The serum diluent buffer also contained 5% of soluble proteins of IPTG (Isopropyl β-D-1-thiogalactopyranoside) induced E. coli cells containing pMAL-c2X plasmid and purified MBP at a final concentration of 1.2 mg/L. After a washing step, a 1/1300 dilution of rabbit anti-bovine IgG-HRP (Sigma, USA) in PBST containing 1% rabbit serum was added to the wells and incubated for one hour. The ELISA plate was washed again with PBST and tetramethylbenzidine substrate solution was added to the wells and incubated for 10 minutes. The reactions were then stopped by addition of 0.1 M HCl and finally, optical density (OD) values were measured at 450 nm with a plate reader (Pishtazteb Co., Iran).

3.5. Statistical Analyses

Receiver Operating Characteristic Curve (ROC) was used to determine the cut-off value of the MBP-NS3-ELISA, considering the maximum correlation between the results of VNT and MBP-NS3-ELISA. Thereafter, relative sensitivity and specificity of MBP-NS3-ELISA compared to VNT and the commercial ELISA kit were calculated and analyzed statistically.

4. Results

4.1. Preparation of ELISA Antigen

Recombinant MBP-NS3 protein was purified by amylose-resin column chromatography as shown in the Figure 1. This recombinant protein was expressed as a fusion protein of about 117 kDa with MBP (42.5 kDa) at the N-terminal part.

Lane 1, a protein weight marker containing two purified recombinant proteins of 97 and 50 kDa produced in the laboratory.

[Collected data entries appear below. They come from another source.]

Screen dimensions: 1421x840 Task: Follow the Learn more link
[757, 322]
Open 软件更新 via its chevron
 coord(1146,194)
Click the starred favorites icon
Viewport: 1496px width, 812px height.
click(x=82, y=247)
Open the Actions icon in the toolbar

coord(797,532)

Lanes 2 to 6, the purified consecutive fractions of whole MBP-NS3 molecule (~ 117 kDa).
Figure 1.

Lane 1, a protein weight marker containing two purified recombinant proteins of 97 and 50 kDa produced in the laboratory. Lanes 2 to 6, the purified consecutive fractions of whole MBP-NS3 molecule (~ 117 kDa).

4.2. Virus Neutralization Test

Each bovine serum sample was tested in duplicate. The results of VNT for all sera were summarized in Table 1.

Table 1. The Results of VNT
ResultNo. (%)
Negative250 (62.5)
Positive150 (37.5)
Total400 (100)

The Results of VNT

4.3. ELISA and Statistical Analyses

Considering the maximum correlation between the results of MBP-NS3-ELISA and VNT as the gold standard method for serodiagnosis of BVDV infection, the calculated cut-off value by ROC was 0.303. While 150 serum samples were positive with VNT, and 144 serum samples were positive by MBP-NS3-ELISA. On the other hand, 250 serum samples negative for VNT, whereas 256 of all samples were negative for MBP-NS3-ELISA. A visual comparison of the results of these two methods is shown in Figure 2. McNemar’s test indicated no significant difference between the results of the two methods (P > 0.05). Kappa coefficient showed a very high correlation between these two methods (Kappa coefficient = 0.935, P < 0.001). The relative sensitivity and specificity of MBP-NS3-ELISA with respect to VNT were 94% and 98.8%, respectively and the accuracy of the developed MBP-NS3-ELISA was 97%. Quantitative comparison of the VNT and MBP-NS3-ELISA results is summarized in Table 2.

The results of 289 serum samples previously tested with commercial ELISA kit were compared to the results of MBP-NS3-ELISA. While 97 serum samples were positive with commercial ELISA kit, 105 serum samples were positive by MBP-NS3-ELISA. On the other hand, 192 serum samples were negative with commercial ELISA kit, whereas 184 of all samples were negative for MBP-NS3-ELISA. A visual comparison of the results of these two methods is shown in Figure 3. McNemar’s test indicated no significant difference between the results of the two methods (P > 0.05). Kappa coefficient showed a high correlation between these two methods (Kappa coefficient = 0.802, P < 0.001). The relative sensitivity and specificity of MBP-NS3-ELISA with respect to commercial ELISA kit were 90.72% and 91.15%, respectively; the accuracy of the developed MBP-NS3-ELISA was 91%. Quantitative comparison of the commercial ELISA kit and MBP-NS3-ELISA results is summarized in Table 3.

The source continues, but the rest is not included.